LOUDON, N.H. – A Goodyear official said there hasn’t been discussions yet with NASCAR about using a lower-downforce package in the Chase for the Sprint Cup.
Greg Stucker, the director of race tire sales for the tire supplier, said Goodyear would need to know within the next week if NASCAR wanted to use a softer tire to match a lower-downforce package if it were implemented for the Sept. 20 race at Chicagoland Speedway that will open the Chase.
“I think we’d have to sit down and look at it pretty hard and see what our options would be,” Stucker said when asked what might happen if NASCAR wanted to use a lower-downforce version. “We haven’t had that serious conversation yet because that really hasn’t been proposed to us.”
It’s possible that Goodyear could bring the tire it already confirmed for Chicagoland race with the current rules package during a test this week.
Last Saturday’s race at Kentucky Speedway marked the debut of the lower-downforce approach, but there wasn’t time to build a tire intended to match the package. It seemed to matter little as green-flag passes spiked by 132 percent.
Some drivers have lobbied for a softer tire with lower downforce so they can enjoy more comfort, grip and stability in making passes. But there seemed no problems with the durability of the “unmatched” tire at Kentucky.
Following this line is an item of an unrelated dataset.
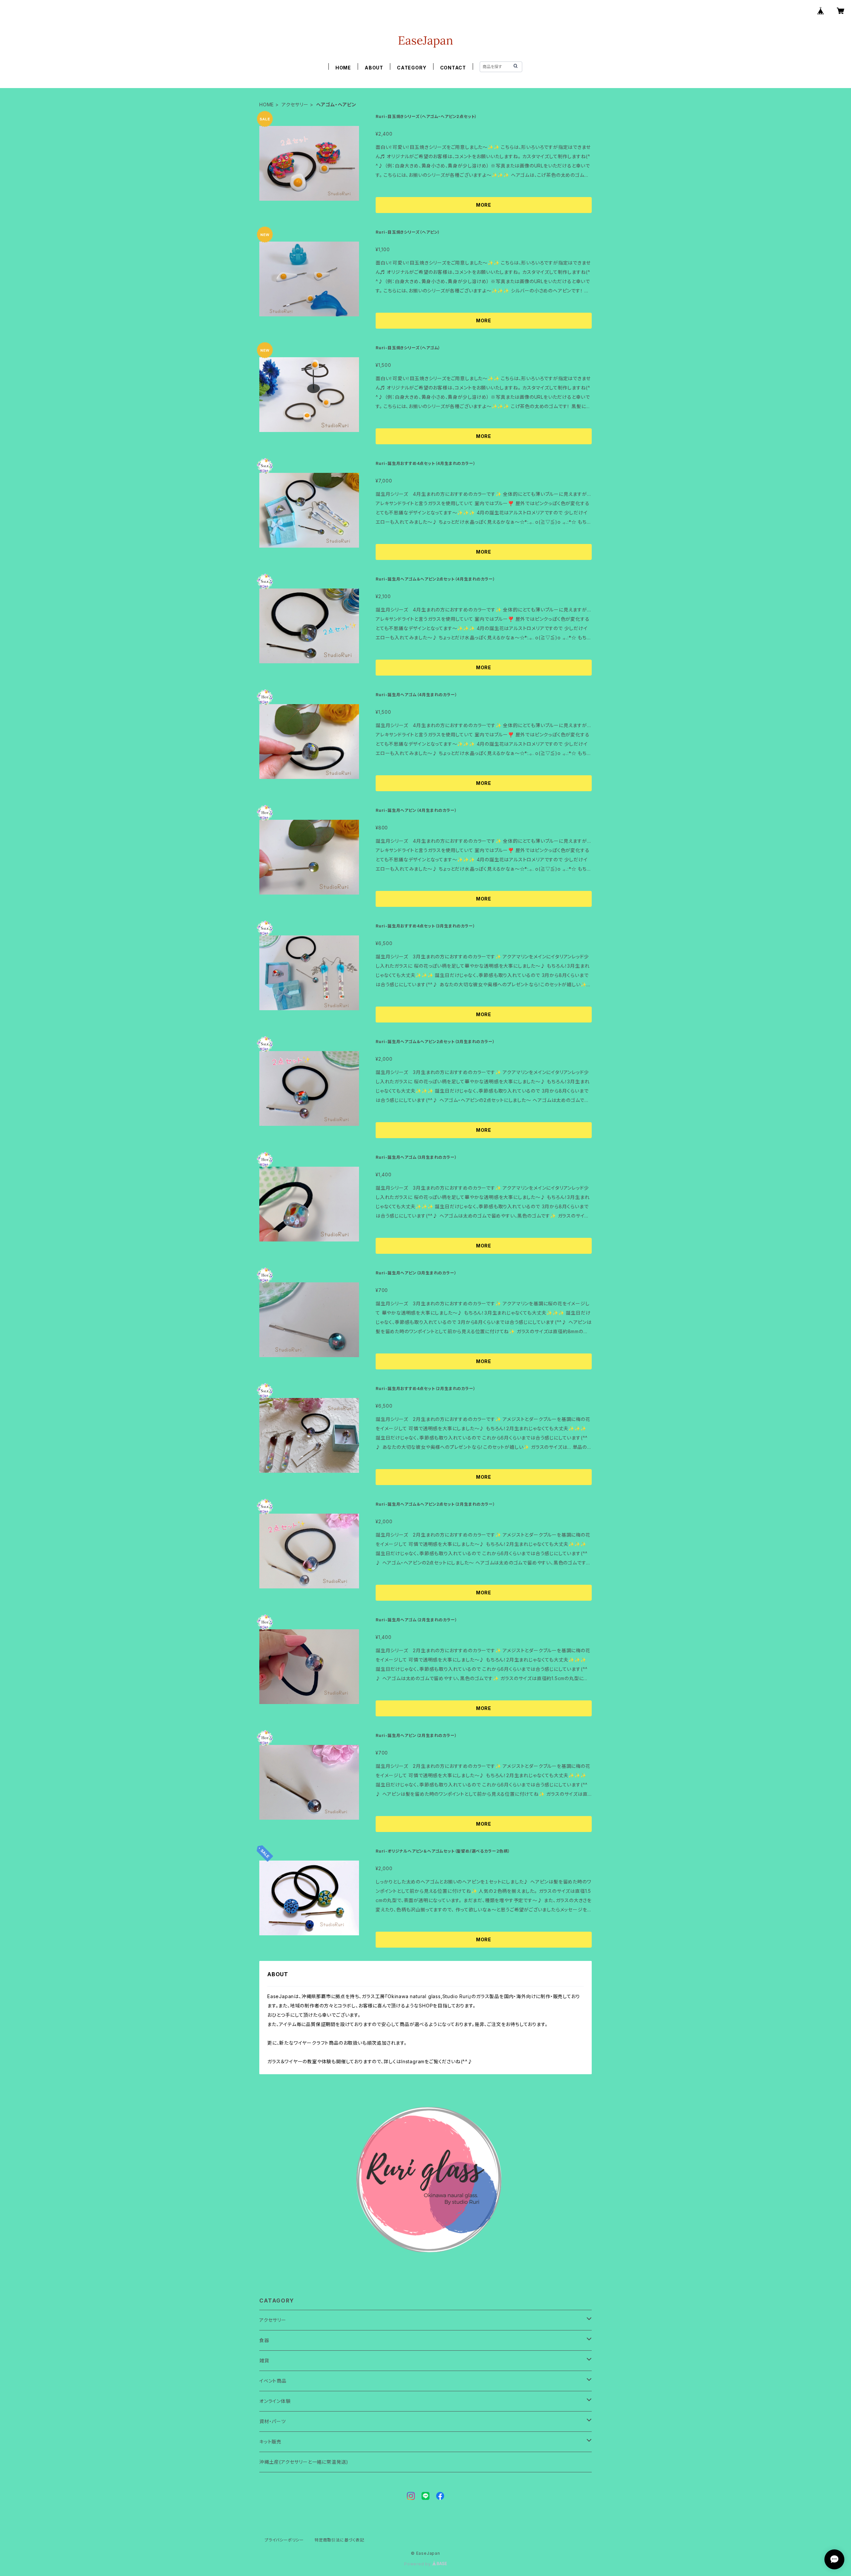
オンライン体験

“If you look at how Kentucky went and the level of grip vs. the level of downforce, you could extrapolate to say that Chicagoland would probably be similar,” Stucker said. “I think we’d probably want to go back and confirm that and look at that briefly.”
The lower-downforce package will be used again Sept. 6 at Darlington Raceway for the Southern 500. Goodyear is building a softer tire for that race after being able to test with the new rules last month. That compound produced more grip and slightly faster lap times that virtually matched the speeds produced with the current downforce rules.
The Darlington change was made with about 10 weeks of lead time. Stucker said Goodyear prefers to have about three months to manufacture the more than 1,000 tires that are needed for a Sprint Cup weekend.
“Obviously we’ve pulled the trigger on a few (races) a little sooner,” he said. “We can adjust with that. I’m talking about the ideal world, you just like to plan accordingly. We always like to factor in about 90 days, but things are moving kind of quickly here. We’re trying to be as flexible as we can. We’re trying to put the plan on notice there could be changes, and we need to react as we can.”
Stucker confirmed that Goodyear tested a softer tire with the lower-downforce package at Chicagoland but encountered blistering problems with the right side after 20 laps.
“We simply were a little too soft, a little too hung out,” Stucker said. “That’s not going to be the package that’ll work for Chicago in that configuration.”
Stucker said Goodyear wouldn’t built two sets of tires – one for the current rules and one for lower downforce – to extend the deadline for choosing between them.
“I think everyone understands by the nature of how much product we have to produce, and the time it takes to produce them, we’re not as flexible as everyone else is,” he said. “I think everybody recognizes that. We’re trying to move things around and be as flexible as we can. So, we’ll react as we need to. I think everyone would like to have those data points.
“I think we have Kentucky, where we had a minor grip improvement, but in everybody’s eyes, maybe that wasn’t ideal from a grip perspective. But maybe it was. Now we go to Darlington and add that grip back. We’ll have two really good data points with that configuration.”